Stored records
◆ ◆ ◆ ◆
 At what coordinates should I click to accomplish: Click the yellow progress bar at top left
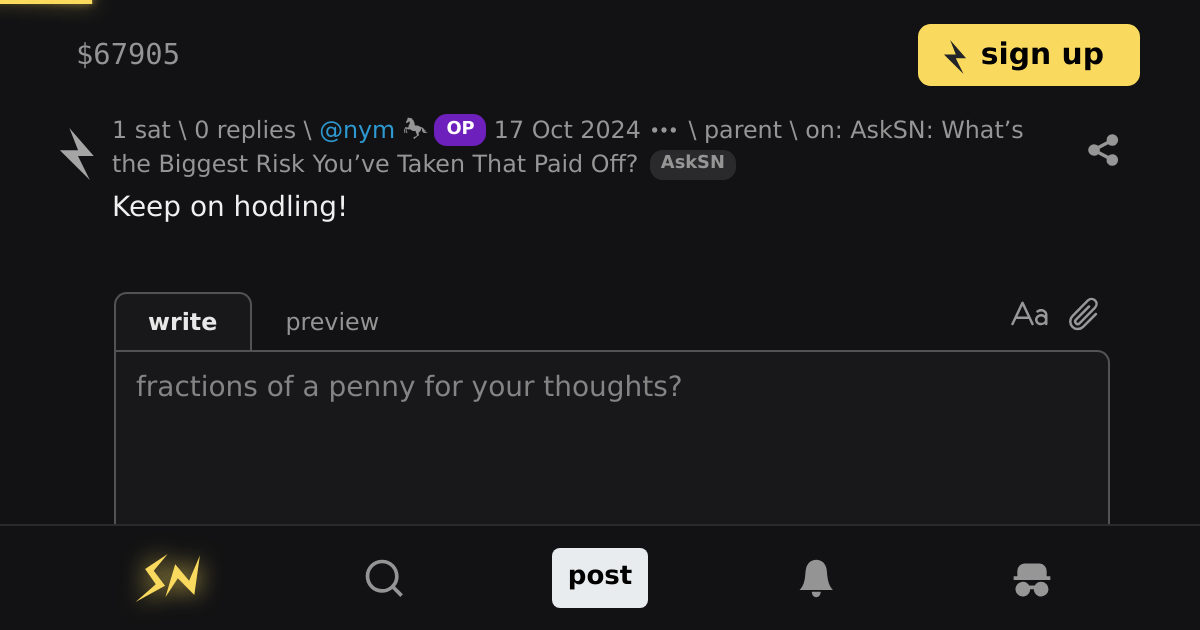[x=45, y=4]

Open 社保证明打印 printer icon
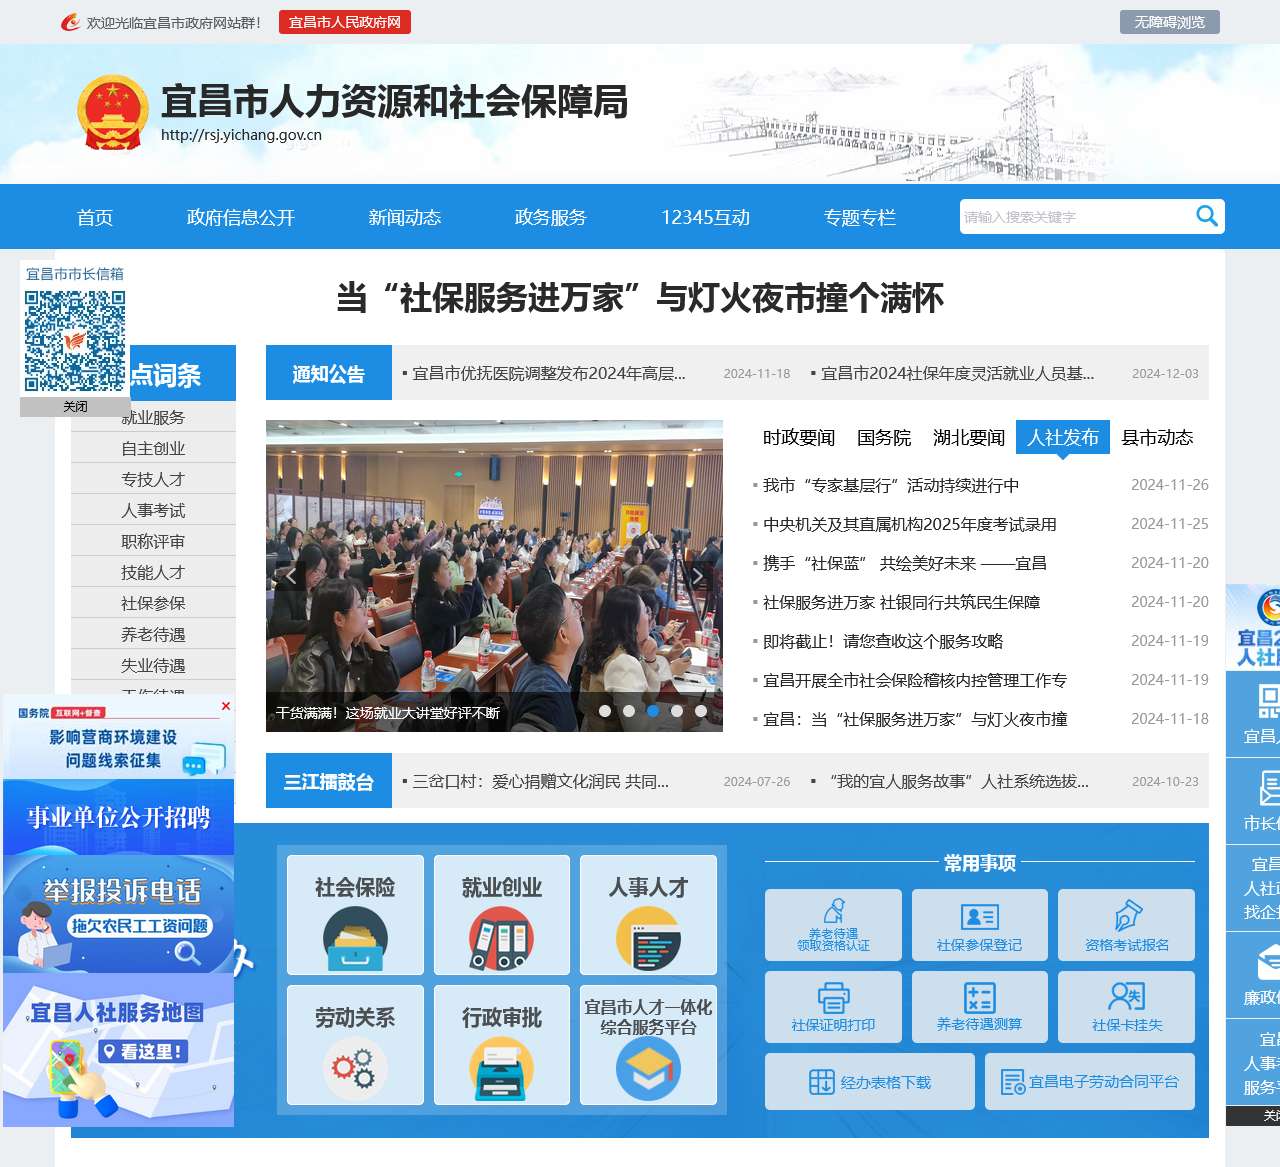point(833,997)
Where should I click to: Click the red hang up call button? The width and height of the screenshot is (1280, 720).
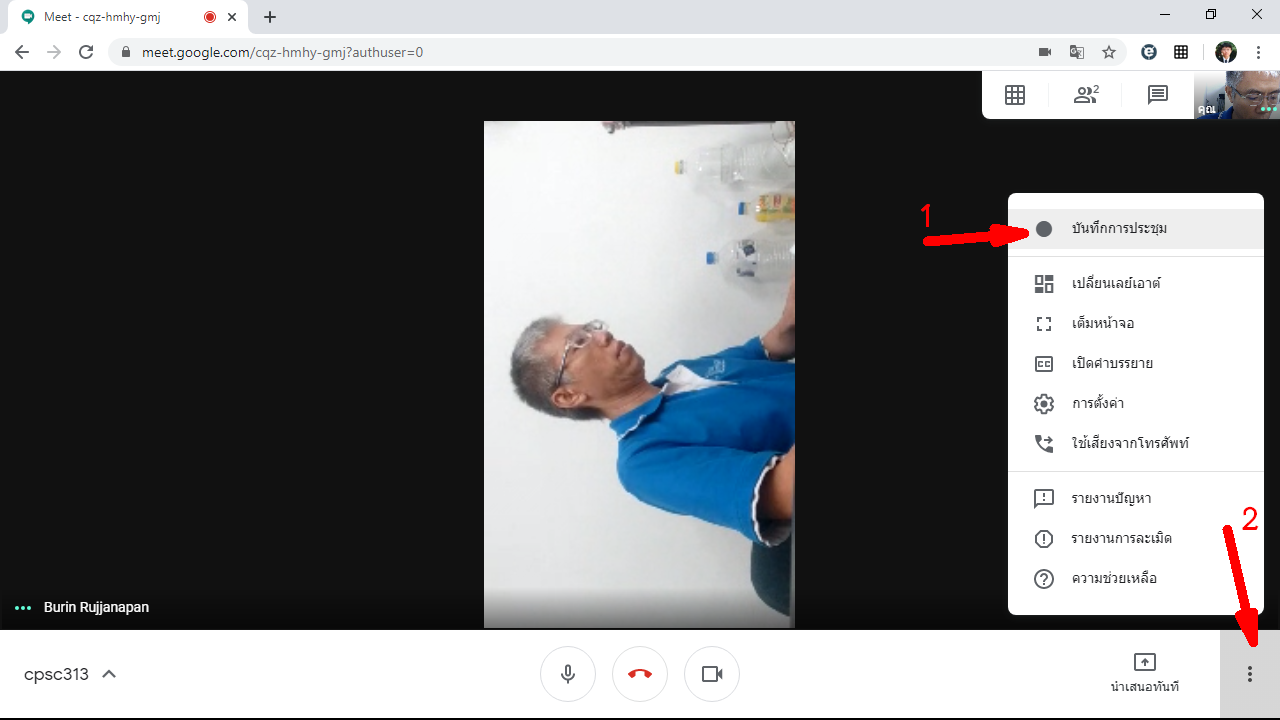[640, 674]
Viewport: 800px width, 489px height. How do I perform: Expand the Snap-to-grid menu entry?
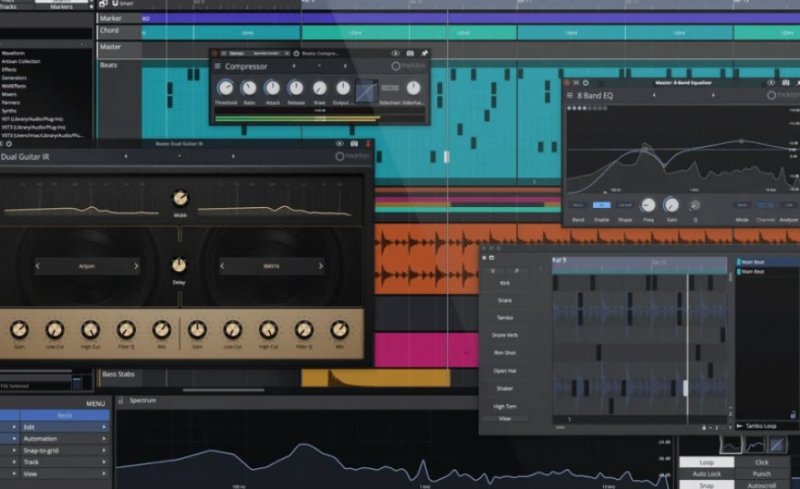pos(54,451)
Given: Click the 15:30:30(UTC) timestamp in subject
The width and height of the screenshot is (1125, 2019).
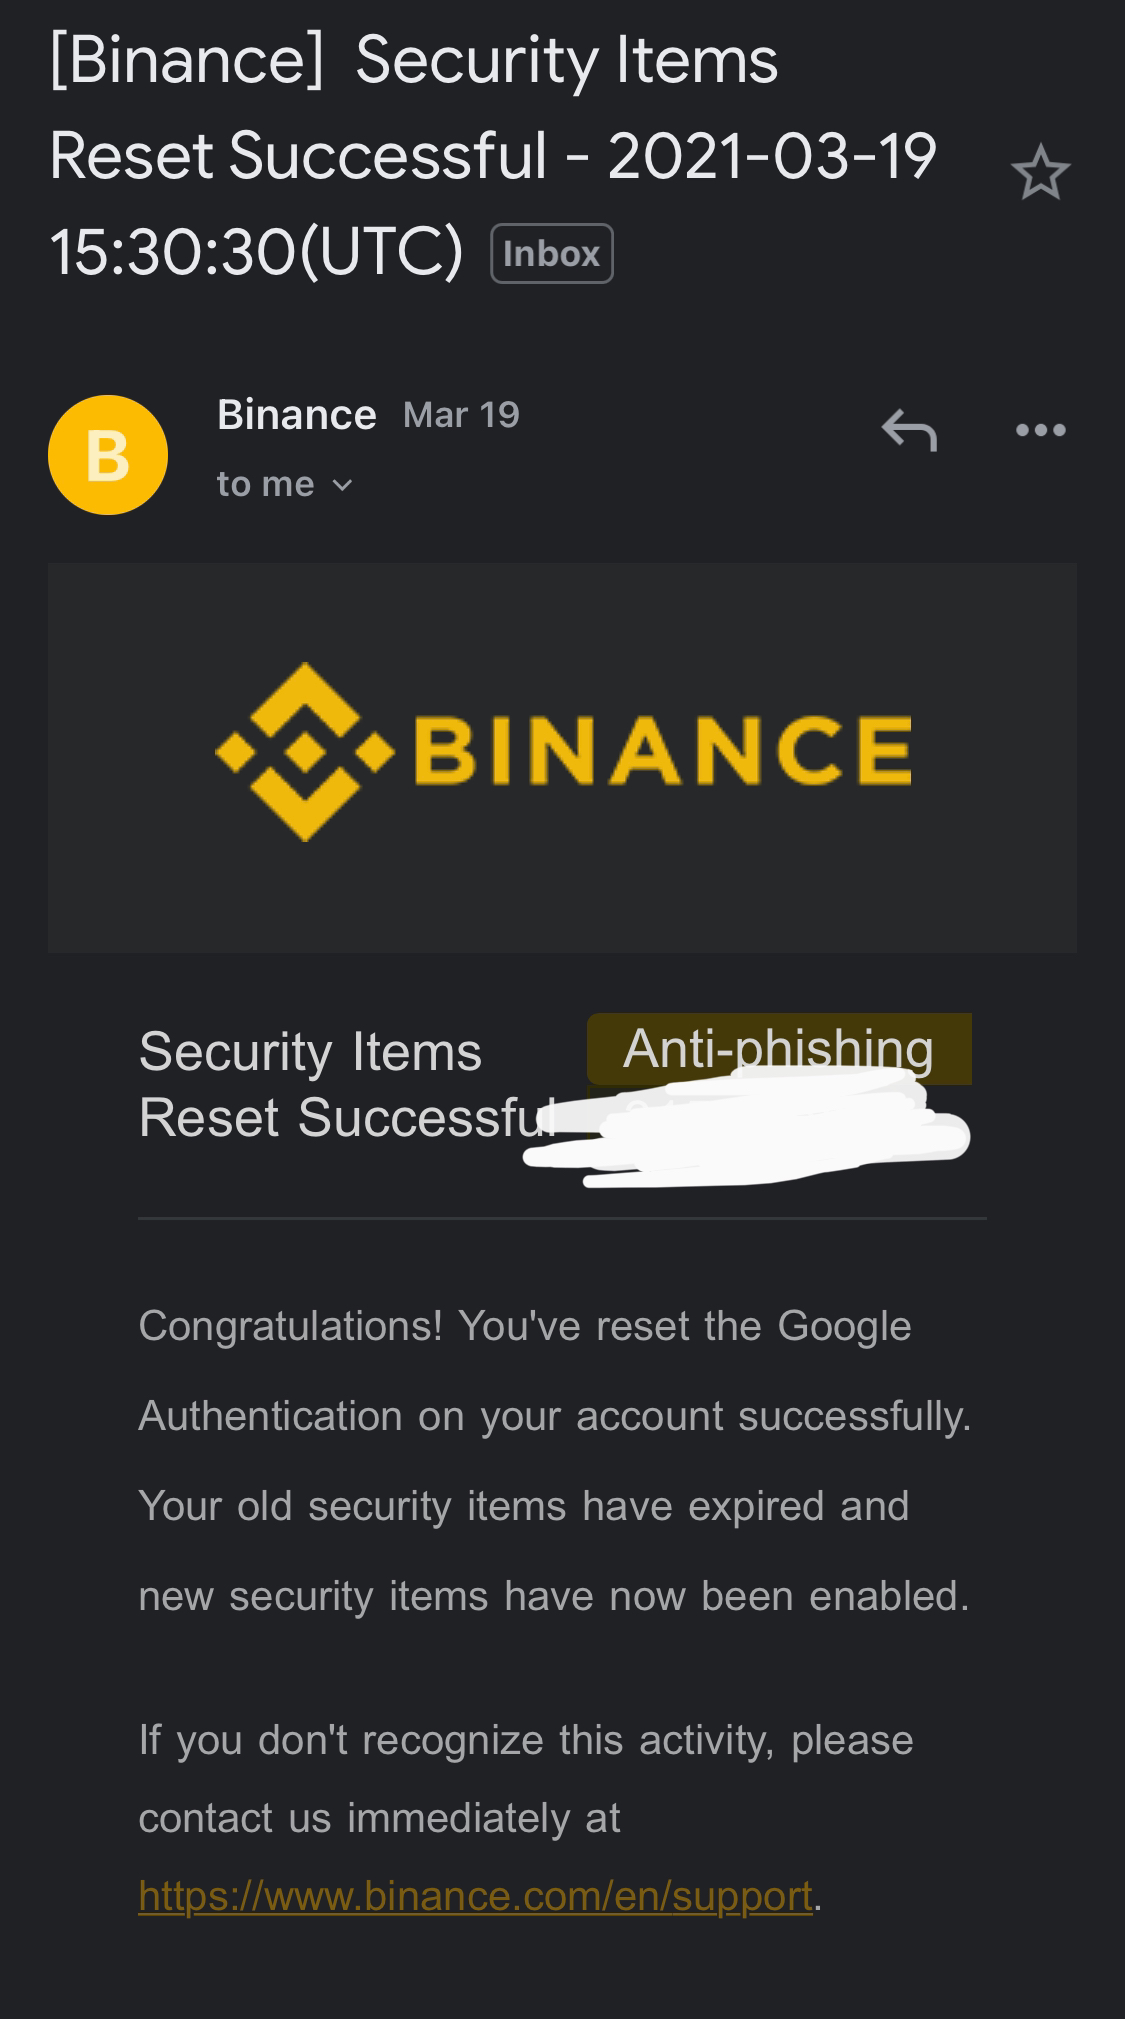Looking at the screenshot, I should pyautogui.click(x=257, y=250).
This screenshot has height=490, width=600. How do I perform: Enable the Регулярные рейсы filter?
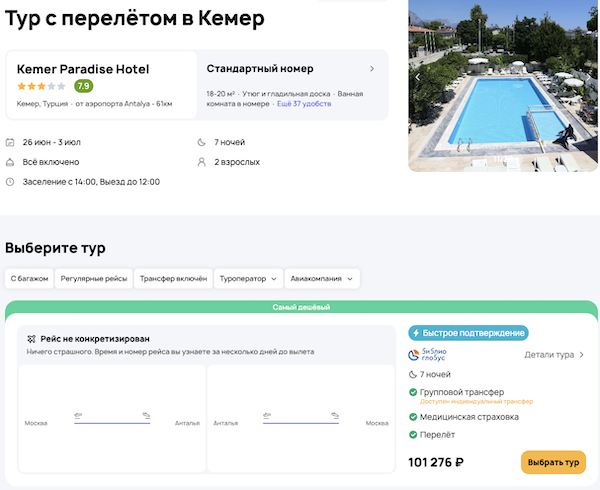(94, 279)
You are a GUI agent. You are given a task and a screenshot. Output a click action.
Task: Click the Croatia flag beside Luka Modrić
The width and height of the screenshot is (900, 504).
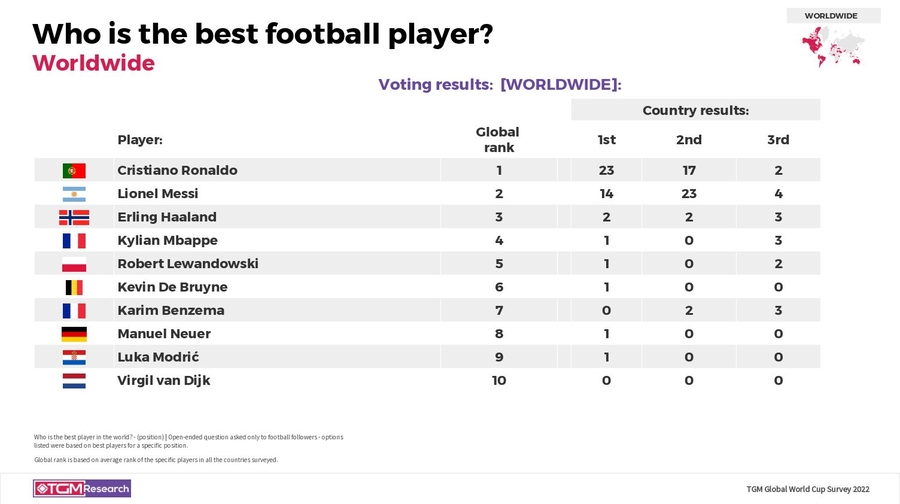(x=74, y=357)
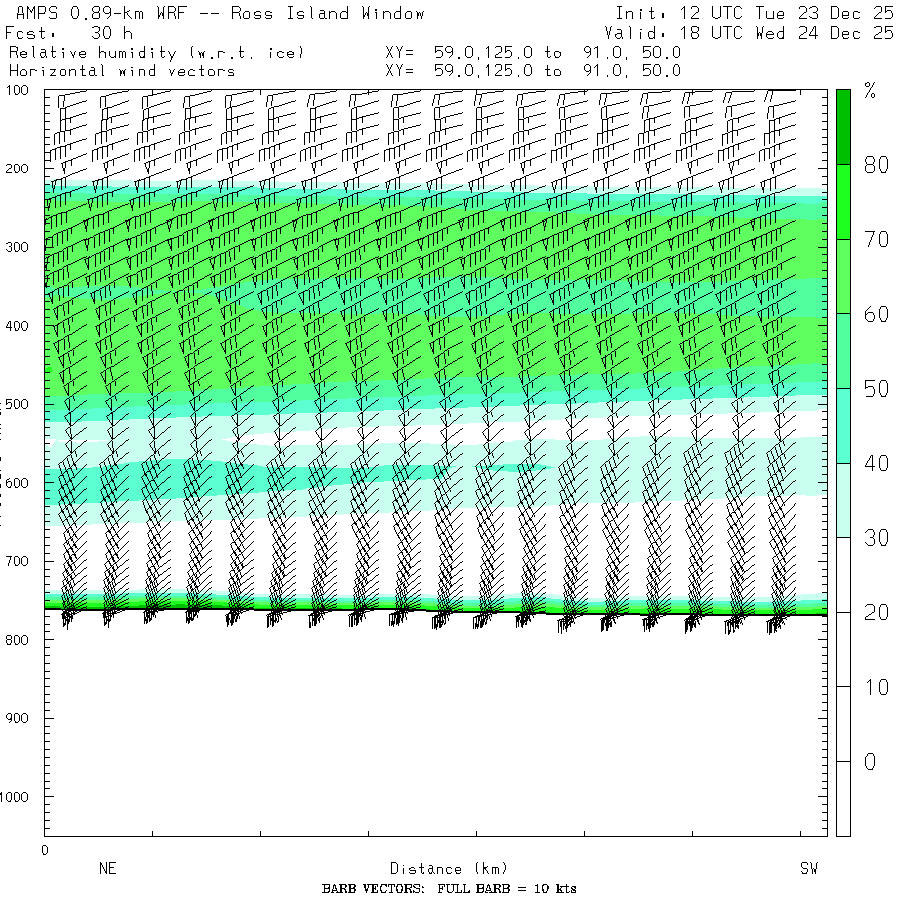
◆ ◆ ◆ ◆
Brief
Reproduce nothing but the lines from the line containing "Task: Click the" through the last line of the data above, exactly as written and without pictures.

Exercise output
Task: Click the Croatia flag beside Luka Modrić
The width and height of the screenshot is (900, 504).
(x=74, y=357)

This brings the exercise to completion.